▸ Exercise material
## BEGIN

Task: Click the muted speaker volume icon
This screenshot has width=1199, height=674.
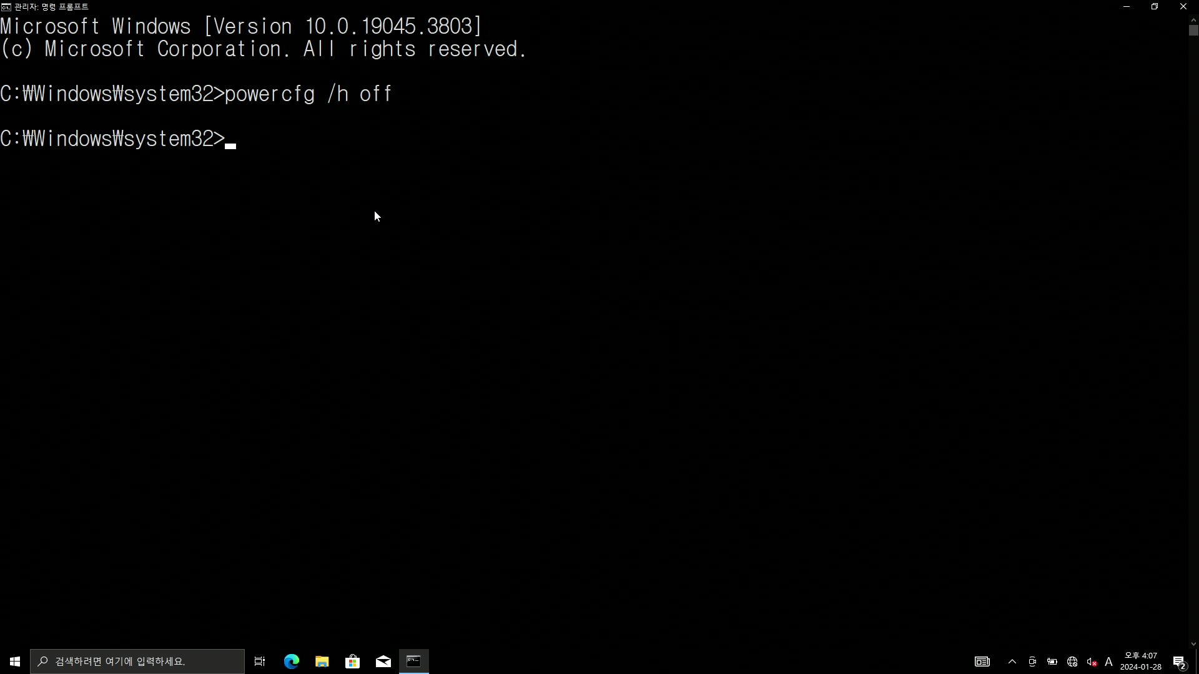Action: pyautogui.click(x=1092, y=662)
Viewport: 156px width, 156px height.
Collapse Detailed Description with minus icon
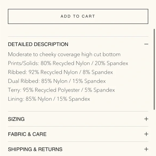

## END

▸ Stated goal
Write out every line of the records above as a numbered list, skipping blank lines and leaving out the pictures.

▸ Output for this exercise
1. Task: Click the muted speaker volume icon
2. This screenshot has width=1199, height=674.
3. Action: pyautogui.click(x=1092, y=662)
4. Viewport: 156px width, 156px height.
5. Collapse Detailed Description with minus icon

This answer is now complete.